What could possibly bring a seventyish year old guitarist back on stage ready to wail on his axe? With so many younger players facing exhaustion and discouragement from time on the road, hauling gear and disappointment in the business, Russ Carter is getting revved up all over again. What makes a man like this tick?
It’s good to see. It’s a kick in the butt. We need musicians like him to give us a healthy perspective and to present us with the positive side of how things are possible in this business. After all, when you’ve been playing for over fifty years as a professional, you must have some pretty reliable principles guiding you!
Russ Carter has a few extra challenges that younger musicians may not face. His old band mates are long gone, and Russ misses them dearly. A hand injury disabled his left hand, forcing him to re-teach himself his fret board technique with only three good fingers working. And, while trying to land work in Hamilton for the sake of his present band mates in the Russ Carter Unit, he’s living an hour and a half out of town in Newcastle, Ontario. No ordinary guy. It’s well worth the time to find out what makes him tick.
Based on my conversations with Russ Carter, I’ve seen that he is using four smart tactics when engaging with the Hamilton music scene. Check them out.

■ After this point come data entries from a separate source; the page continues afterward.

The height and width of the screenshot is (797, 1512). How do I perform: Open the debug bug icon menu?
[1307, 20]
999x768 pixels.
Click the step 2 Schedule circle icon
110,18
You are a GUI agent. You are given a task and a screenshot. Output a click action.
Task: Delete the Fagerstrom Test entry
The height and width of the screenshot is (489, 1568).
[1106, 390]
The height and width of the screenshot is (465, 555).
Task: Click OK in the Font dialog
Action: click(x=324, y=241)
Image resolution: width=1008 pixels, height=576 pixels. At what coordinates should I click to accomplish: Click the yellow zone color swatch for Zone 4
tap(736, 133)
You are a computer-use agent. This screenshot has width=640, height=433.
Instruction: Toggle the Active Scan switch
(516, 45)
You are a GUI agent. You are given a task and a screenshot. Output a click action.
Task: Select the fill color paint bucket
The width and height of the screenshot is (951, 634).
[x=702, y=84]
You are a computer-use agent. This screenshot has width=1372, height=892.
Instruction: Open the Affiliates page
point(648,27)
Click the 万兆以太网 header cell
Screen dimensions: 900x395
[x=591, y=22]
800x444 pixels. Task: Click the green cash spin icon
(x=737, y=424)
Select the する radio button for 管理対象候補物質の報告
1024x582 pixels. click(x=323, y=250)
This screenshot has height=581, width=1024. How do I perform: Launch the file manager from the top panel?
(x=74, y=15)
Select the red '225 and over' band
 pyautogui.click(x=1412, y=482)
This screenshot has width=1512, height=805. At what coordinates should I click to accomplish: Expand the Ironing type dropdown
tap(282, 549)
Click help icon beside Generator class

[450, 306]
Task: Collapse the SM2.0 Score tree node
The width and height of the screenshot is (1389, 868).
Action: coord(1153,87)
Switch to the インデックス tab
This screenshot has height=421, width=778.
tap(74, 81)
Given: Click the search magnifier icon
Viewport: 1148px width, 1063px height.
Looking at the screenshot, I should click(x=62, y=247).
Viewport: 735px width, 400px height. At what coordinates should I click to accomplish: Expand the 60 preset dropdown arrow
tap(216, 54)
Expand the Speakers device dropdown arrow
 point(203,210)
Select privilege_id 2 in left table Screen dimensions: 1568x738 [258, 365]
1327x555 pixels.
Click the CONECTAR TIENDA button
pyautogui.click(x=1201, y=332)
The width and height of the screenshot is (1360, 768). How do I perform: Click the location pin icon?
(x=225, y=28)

Smart Tactic Number One: Set your standard as a professional.
“Musicians are their own worst enemy when they play for little or nothing. They allow the standard to be lowered. If good bands agreed to not play for peanuts, then the lower quality bands would get weeded out,” Carter says. Good bands mean good entertainment and therefore more customers for venues. Music fans aren’t stupid. They will come again to see a good band, and venue operators will book a band that they know, and that their customers have come to enjoy.
Fact: Some bands will play for $20 or $30 per person just to stay together. They’ll take any amount just so they can play somewhere. They forget that other musicians are relying heavily on getting a decent pay for their work. It’s their livelihood.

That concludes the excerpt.